◆ **DATASET**
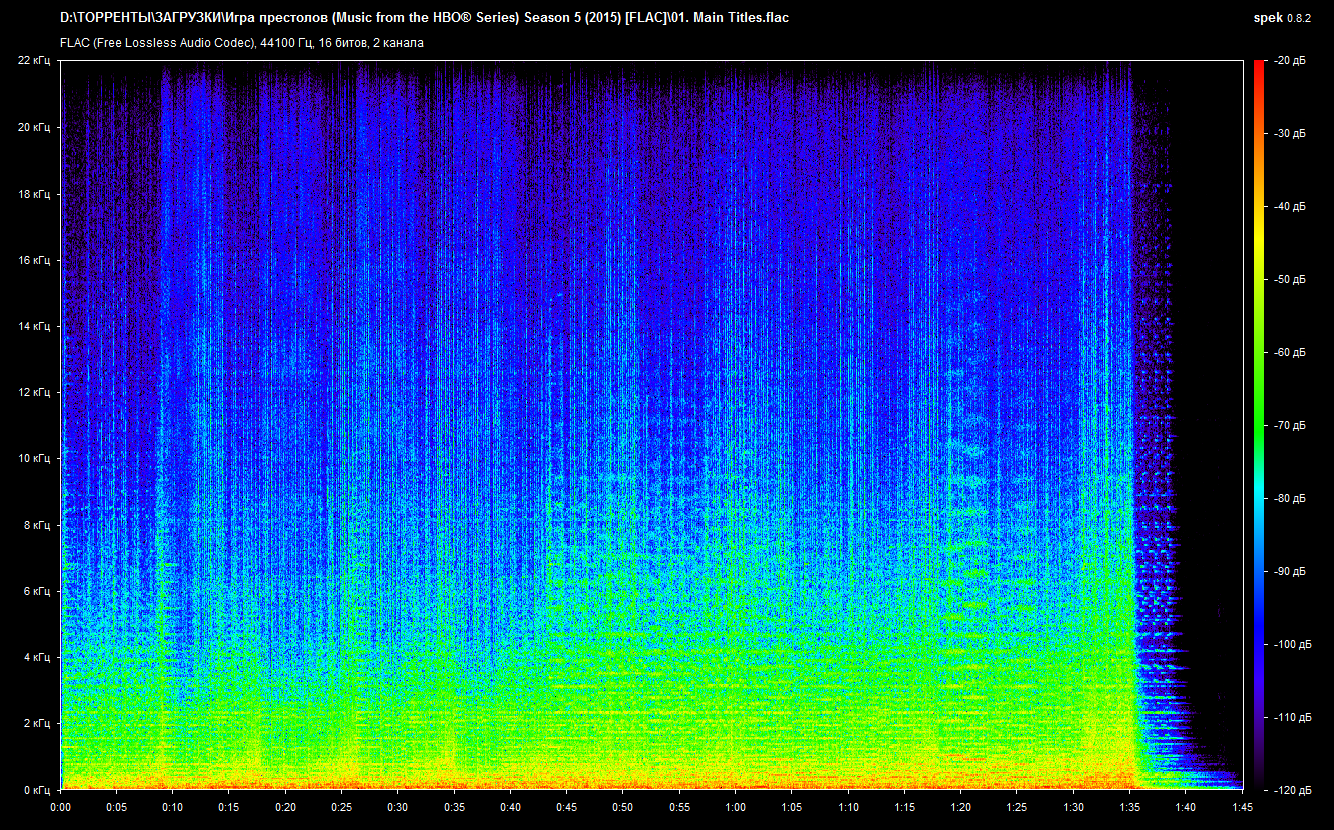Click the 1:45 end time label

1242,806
==
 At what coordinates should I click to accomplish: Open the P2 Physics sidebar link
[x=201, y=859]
==
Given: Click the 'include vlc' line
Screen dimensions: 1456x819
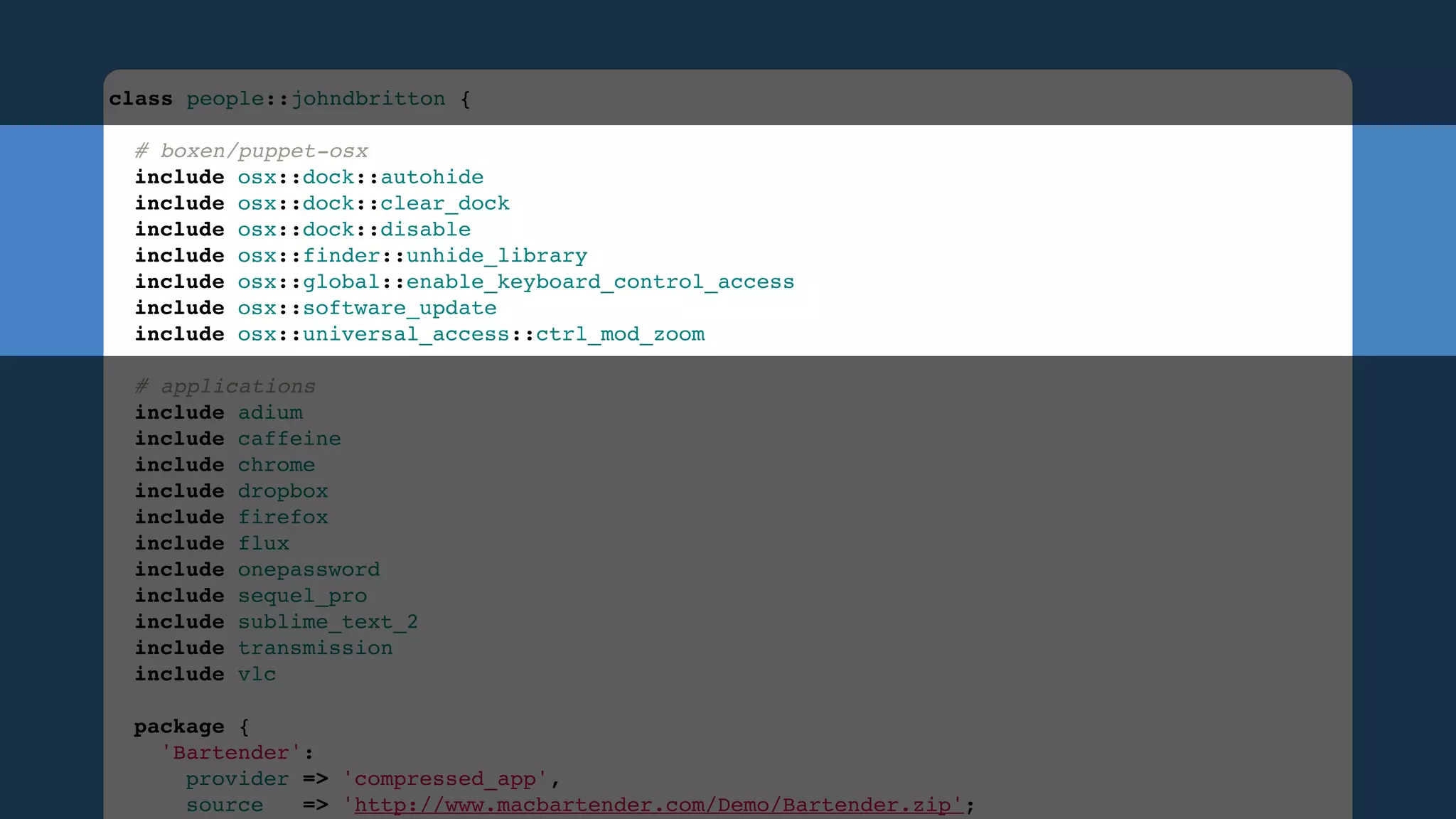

◆ **WHAT YOU WILL DO**
Copy out the records word for word, starting at the line that contains "Given: Click the 'include vlc' line" and stopping after the line that contains "Screen dimensions: 1456x819".

◆ **REPLY**
Given: Click the 'include vlc' line
Screen dimensions: 1456x819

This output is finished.